▸ **TASK TO CARRY OUT**: For each line below that contains the word "minus", return that line.

▸ **SUPPLIED DATA**:
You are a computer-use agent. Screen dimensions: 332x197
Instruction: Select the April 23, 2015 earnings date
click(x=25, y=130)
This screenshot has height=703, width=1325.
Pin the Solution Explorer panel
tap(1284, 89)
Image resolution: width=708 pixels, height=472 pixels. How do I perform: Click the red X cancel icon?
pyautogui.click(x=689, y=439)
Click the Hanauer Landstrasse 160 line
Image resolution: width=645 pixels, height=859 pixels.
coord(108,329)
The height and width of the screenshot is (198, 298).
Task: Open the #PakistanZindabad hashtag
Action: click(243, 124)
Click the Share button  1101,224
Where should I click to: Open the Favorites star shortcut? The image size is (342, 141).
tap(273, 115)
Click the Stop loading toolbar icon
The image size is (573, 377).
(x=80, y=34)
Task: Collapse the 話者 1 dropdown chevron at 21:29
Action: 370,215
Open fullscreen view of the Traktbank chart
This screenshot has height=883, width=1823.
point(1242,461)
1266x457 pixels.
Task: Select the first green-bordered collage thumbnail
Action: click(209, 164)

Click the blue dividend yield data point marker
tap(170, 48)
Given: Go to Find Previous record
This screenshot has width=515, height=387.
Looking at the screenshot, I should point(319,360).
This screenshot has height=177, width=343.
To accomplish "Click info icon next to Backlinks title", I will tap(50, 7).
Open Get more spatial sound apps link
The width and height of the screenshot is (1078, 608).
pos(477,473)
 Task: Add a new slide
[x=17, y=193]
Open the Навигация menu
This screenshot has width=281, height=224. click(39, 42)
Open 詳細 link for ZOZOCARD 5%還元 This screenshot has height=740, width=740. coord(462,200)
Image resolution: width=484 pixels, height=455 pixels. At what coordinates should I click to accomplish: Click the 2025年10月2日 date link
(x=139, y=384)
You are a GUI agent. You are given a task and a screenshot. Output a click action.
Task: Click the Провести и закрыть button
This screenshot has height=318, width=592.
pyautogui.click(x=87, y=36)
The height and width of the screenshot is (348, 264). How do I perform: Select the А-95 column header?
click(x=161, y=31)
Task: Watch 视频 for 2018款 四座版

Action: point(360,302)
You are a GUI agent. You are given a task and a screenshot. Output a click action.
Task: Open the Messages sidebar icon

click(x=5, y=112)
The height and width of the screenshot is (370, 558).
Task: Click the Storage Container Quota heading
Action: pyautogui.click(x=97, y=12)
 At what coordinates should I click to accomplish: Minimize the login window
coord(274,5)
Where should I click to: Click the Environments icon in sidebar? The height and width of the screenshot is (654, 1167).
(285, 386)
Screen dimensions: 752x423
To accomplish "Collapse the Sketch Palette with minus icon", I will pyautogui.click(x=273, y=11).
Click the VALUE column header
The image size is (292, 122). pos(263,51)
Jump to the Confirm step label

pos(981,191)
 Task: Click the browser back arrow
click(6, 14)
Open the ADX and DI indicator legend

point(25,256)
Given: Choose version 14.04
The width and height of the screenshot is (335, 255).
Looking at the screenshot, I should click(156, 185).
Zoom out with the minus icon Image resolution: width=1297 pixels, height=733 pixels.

▸ **ANSWER FOR THE TASK**:
To accomplish "Collapse the Sketch Palette with minus icon", I will pyautogui.click(x=273, y=11).
Zoom out with the minus icon Image resolution: width=1297 pixels, height=733 pixels.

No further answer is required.